通过正则表达式 `[*#]`，脚本会精确匹配并删除所有 `*` 和 `#`，满足基础去符号需求。

改进脚本及说明
```python
import re

def remove_excess_symbols(text):
    """
    去除文本中多余的星号（*）和井号（#）。
    
    参数:
    text (str): 输入的文本字符串。
    
    返回:
    str: 处理后的文本字符串。
    """
    # 使用正则表达式去除多余的星号和井号
    cleaned_text = re.sub(r'[\*\#]+', '', text)
    return cleaned_text

def main():
    # 示例文本
    input_text = """
    这是一段包含多余*号和#号的文本。
    例如：***Hello, World!### 这里有很多*号和#号。
    甚至在中间也有*号和#号，比如*#*#*#*#*#。
    """

    # 去除多余的星号和井号
    cleaned_text = remove_excess_symbols(input_text)

    # 输出处理后的文本
    print("处理前的文本：")
    print(input_text)
    print("\n处理后的文本：")
    print(cleaned_text)

if __name__ == "__main__":
    main()
```
脚本说明
1. 导入正则表达式模块：使用 `re` 模块来处理文本中的多余符号。
2. 定义 `remove_excess_symbols` 函数：该函数接受一个字符串参数 `text`，并使用正则表达式 `re.sub` 来替换所有出现的星号（`*`）和井号（`#`），将其替换为空字符串。
3. 主函数 `main`：
- 定义一个示例文本 `input_text`，其中包含多余的星号和井号。
- 调用 `remove_excess_symbols` 函数处理文本。
- 打印处理前后的文本进行对比。

运行脚本
你可以将上述代码保存为一个 `.py` 文件（例如 `remove_symbols.py`），然后在命令行中运行：
```sh
python remove_symbols.py
```
或者直接在 Python 环境中运行这段代码。这样你就可以看到处理前后的文本对比了。

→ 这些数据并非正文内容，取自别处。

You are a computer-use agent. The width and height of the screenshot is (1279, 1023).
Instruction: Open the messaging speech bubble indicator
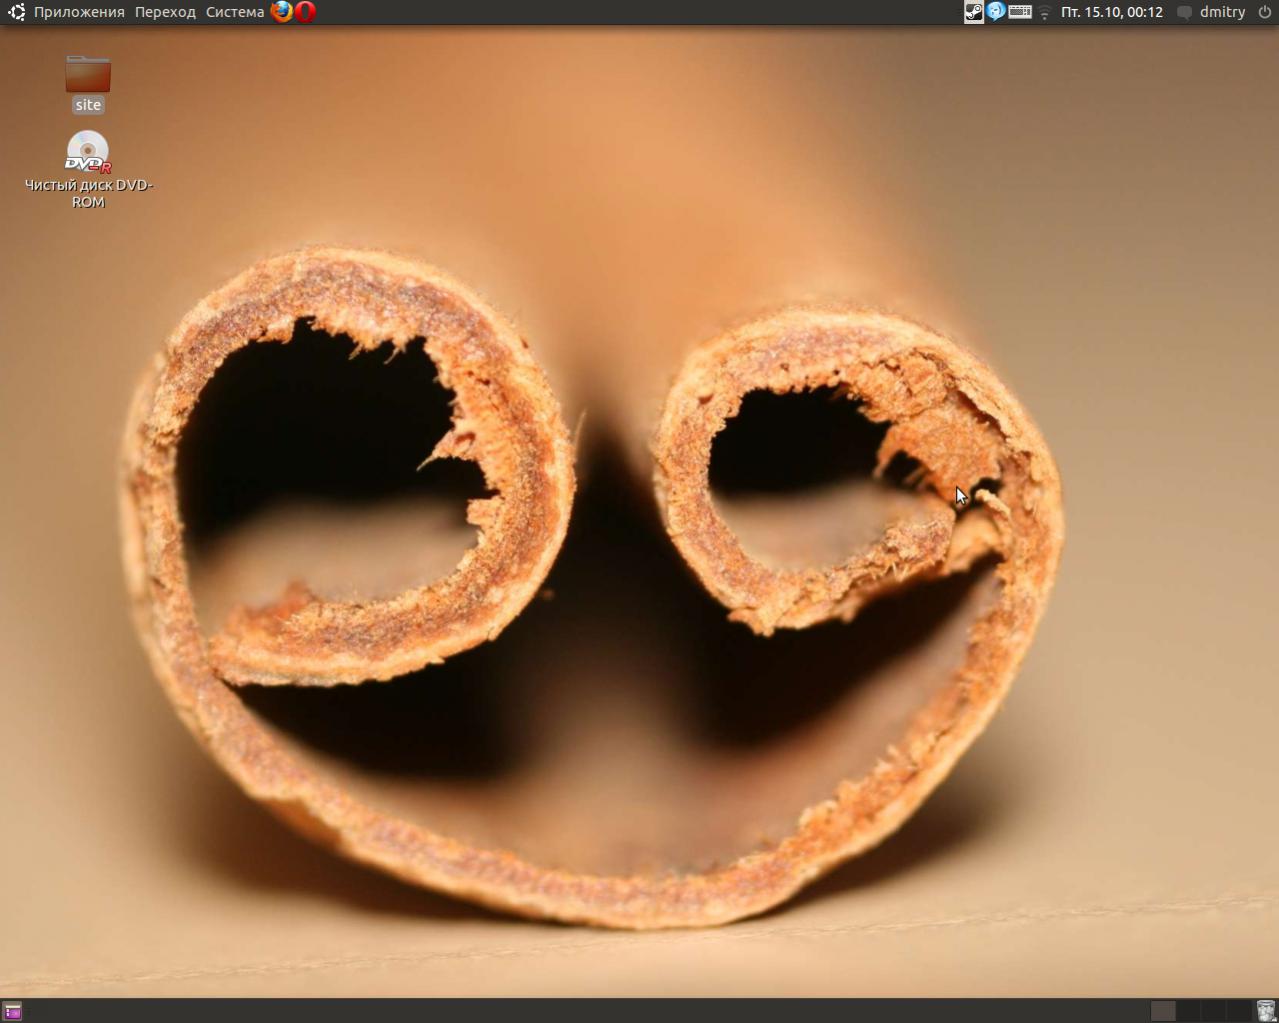1184,13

如果你有特定的文本文件需要处理，可以稍微修改脚本来读取文件内容，处理后再写回文件。以下是扩展版本，支持从文件读取和写入：
```python
import re

def remove_excess_symbols(text):
    """
    去除文本中多余的星号（*）和井号（#）。
    
    参数:
    text (str): 输入的文本字符串。
    
    返回:
    str: 处理后的文本字符串。
    """
    # 使用正则表达式去除多余的星号和井号
    cleaned_text = re.sub(r'[\*\#]+', '', text)
    return cleaned_text

def process_file(input_file, output_file):
    """
    读取输入文件，去除多余的星号和井号，然后写入输出文件。
    
    参数:
    input_file (str): 输入文件路径。
    output_file (str): 输出文件路径。
    """
    with open(input_file, 'r', encoding='utf-8') as file:
        input_text = file.read()

    cleaned_text = remove_excess_symbols(input_text)

    with open(output_file, 'w', encoding='utf-8') as file:
        file.write(cleaned_text)

    print(f"处理完成，结果已保存到 {output_file}")

def main():
    # 示例文件路径
    input_file = 'input.txt'
    output_file = 'output.txt'

    # 处理文件
    process_file(input_file, output_file)

if __name__ == "__main__":
    main()
```
在这个版本中，`process_file` 函数会读取指定的输入文件，处理后写入输出文件。你可以根据需要修改 `input_file` 和 `output_file` 的路径。